The horrific human and environmental tragedy now entering its third month in the Gulf of Mexico is reminiscent of a world at war: no matter how unusual or frightening or surreal the situation, people get used to it as a condition of daily life.
Like people do who have a chronic illness or who are in poverty or in prison, we adapt. Human beings have an amazing capacity to adapt. As a species, that is both our strength and our weakness.
It’s our strength because, being adaptable, we’re not easily defeated. Individuals can be broken, physically and psychologically, but communities tend to be tough and resilient. The people of the Gulf Coast endured the ravages of Katrina and were well on the way to recovery when this new catastrophe began. We admire their courage and fortitude, as some of the toughest and most defiant among them are paraded every evening in human interest segments on the national news.

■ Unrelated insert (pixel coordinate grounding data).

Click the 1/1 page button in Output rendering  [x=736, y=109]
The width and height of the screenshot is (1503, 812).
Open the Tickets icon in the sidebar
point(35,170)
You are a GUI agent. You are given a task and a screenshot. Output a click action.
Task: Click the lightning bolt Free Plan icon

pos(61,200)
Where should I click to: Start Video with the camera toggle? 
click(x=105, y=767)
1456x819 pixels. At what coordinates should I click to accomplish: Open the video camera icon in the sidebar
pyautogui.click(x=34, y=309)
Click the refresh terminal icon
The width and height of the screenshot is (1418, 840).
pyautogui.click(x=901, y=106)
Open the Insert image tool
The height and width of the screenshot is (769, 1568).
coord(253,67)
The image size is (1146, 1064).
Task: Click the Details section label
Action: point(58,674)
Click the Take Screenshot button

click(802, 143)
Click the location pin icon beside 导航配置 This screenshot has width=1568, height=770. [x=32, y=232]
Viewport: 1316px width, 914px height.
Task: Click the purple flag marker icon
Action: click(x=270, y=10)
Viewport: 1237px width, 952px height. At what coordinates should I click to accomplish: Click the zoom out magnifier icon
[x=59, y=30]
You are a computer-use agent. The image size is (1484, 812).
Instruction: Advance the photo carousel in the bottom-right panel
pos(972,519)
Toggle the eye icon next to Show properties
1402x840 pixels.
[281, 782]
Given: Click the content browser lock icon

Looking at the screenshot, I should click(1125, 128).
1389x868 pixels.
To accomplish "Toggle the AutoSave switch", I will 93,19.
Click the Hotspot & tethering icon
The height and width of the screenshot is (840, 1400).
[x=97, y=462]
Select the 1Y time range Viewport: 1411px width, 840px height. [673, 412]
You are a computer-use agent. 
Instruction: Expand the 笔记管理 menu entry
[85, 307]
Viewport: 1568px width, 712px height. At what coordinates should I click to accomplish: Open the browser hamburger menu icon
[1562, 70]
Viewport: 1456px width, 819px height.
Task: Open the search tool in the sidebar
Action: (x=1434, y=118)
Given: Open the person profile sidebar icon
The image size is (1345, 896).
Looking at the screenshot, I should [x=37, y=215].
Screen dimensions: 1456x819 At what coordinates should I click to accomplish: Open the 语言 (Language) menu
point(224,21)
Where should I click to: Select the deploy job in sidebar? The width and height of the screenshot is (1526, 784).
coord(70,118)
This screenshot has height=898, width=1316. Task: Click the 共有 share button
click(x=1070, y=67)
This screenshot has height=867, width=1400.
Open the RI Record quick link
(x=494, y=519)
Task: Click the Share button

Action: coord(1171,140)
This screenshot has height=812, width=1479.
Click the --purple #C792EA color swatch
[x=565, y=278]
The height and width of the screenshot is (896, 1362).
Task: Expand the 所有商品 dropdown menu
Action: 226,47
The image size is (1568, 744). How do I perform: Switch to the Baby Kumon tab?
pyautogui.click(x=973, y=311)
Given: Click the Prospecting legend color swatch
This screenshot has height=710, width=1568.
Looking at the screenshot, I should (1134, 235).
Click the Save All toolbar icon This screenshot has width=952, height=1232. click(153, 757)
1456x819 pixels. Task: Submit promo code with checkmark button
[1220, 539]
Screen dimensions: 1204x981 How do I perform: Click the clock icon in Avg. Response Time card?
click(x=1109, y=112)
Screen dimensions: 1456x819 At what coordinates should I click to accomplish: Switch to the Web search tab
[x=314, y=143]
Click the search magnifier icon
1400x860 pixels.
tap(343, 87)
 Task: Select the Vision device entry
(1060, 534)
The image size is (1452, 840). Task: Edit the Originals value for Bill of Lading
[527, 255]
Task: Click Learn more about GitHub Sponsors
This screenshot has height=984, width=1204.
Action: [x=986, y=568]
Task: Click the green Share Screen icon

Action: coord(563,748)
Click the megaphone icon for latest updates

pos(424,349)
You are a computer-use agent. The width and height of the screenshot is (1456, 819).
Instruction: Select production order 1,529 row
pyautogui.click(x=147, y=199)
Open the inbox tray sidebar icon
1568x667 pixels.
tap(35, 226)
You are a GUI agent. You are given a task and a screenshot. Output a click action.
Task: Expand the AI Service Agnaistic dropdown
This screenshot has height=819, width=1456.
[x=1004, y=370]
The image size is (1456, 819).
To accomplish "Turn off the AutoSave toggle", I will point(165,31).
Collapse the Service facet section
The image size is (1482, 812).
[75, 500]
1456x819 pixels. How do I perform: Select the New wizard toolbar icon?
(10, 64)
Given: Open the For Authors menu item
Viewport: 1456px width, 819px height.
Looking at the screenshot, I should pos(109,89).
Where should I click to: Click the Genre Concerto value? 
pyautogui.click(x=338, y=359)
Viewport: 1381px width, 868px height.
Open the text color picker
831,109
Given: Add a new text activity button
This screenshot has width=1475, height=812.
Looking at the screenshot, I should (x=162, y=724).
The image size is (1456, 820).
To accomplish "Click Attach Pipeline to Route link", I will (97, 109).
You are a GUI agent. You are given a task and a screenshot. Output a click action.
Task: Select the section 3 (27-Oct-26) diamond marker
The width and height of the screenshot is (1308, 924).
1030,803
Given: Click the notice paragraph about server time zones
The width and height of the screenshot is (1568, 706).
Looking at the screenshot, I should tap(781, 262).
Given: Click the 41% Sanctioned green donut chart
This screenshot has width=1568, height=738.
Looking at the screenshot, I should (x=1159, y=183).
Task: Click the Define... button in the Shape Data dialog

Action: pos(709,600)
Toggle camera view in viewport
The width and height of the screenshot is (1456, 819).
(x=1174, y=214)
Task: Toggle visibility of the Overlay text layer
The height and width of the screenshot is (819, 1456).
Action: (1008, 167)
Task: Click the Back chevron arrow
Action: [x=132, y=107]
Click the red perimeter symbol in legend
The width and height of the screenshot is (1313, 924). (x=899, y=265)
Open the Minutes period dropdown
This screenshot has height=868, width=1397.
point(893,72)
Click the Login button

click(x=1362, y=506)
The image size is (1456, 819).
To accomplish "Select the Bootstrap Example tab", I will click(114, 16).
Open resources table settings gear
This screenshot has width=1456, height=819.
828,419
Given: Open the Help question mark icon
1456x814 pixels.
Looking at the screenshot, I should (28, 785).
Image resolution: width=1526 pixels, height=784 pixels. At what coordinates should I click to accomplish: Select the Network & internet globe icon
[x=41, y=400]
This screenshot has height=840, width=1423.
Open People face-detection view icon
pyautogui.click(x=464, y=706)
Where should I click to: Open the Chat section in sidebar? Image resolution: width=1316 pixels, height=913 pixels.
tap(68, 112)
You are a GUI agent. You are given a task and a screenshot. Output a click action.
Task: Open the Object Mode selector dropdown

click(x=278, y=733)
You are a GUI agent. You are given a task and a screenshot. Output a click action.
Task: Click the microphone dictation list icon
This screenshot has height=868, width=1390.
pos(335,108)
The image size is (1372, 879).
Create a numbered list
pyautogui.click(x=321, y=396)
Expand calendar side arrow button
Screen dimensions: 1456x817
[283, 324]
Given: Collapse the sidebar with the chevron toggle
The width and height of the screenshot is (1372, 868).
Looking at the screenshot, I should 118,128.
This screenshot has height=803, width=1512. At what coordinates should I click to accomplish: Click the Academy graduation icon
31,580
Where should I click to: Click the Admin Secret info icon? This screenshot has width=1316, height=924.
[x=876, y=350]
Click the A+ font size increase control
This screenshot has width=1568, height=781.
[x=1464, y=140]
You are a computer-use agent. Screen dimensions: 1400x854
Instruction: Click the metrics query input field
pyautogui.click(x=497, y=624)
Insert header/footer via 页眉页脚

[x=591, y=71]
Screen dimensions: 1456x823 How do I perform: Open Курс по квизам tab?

But being adaptable is also our weakness because, once we get over the initial shock of a major tragedy, we tend to get used to it as just part of life. Our sense of outrage tends to fade as we become immersed in the reality of the situation and spend part of each day thinking about the unthinkable. We get the idea that we can tolerate this because we are tolerating it, and we may forget our moral obligation to do everything we can to ensure that it can never happen again.
Thus could a naïve but fundamentally honest man like Joe Barton, forgetting about dying pelicans and idle fishermen, slip and say something outrageously incorrect from a political point of view. While many segments of the American public were demanding the scalp of BP’s politically inept CEO Tony Hayward, Barton had the audacity to apologize to him for tough treatment he and his company were allegedly receiving on Capitol Hill.
The Republican establishment, in the person of House Minority Leader John Boehner, immediately trounced on Barton and forced him to apologize for his apology—which he did with all the enthusiasm of a school boy being forced by the teacher to apologize to the class for being late.
The statements Barton made, according to a quick public statement released by Boehner and other GOP leaders, were “wrong.”
But they weren’t wrong. What Barton said was simply a reflection of the truth as he sees it: that big business—and, more specifically, big oil—should be exempt from liability or accountability for its actions. As a good capitalist, Barton was merely expressing an honest opinion held by many if not most of the leaders of the Republican establishment: that so long as businesses make money and a lot of it, they should be beyond the criticism or interference of mere mortals acting in behalf of mere insignificant, inconsequential, individual human beings.
Barton was factually right in stating a position that is at the crux of the philosophical divide between the two major parties in America: When there is a perceived conflict between what’s good for individual, flesh-and-blood human beings (and other living creatures) and what’s good for corporate America and the very rich, damn the individuals.
Barton’s position may be morally wrong and, for the moment, politically incorrect; however, unlike more cunning members of Congress—like Boehner, Cantor, and Pence—his comments came from the heart.
Obviously, the extraordinary devastation of the Gulf oil spill can be embarrassing to those who’ve most enjoyed the benefits of the oil companies’ financial support and contributions. Undoubtedly there are many in Congress who’d like to see America forget about this whole messy business so they and their friends in the industry can get back to business as usual.
Thanks to Joe Barton for the timely reminder that, while the pain of this man-made catastrophe is endured by individual living creatures, there are powerful forces working to protect the status quo.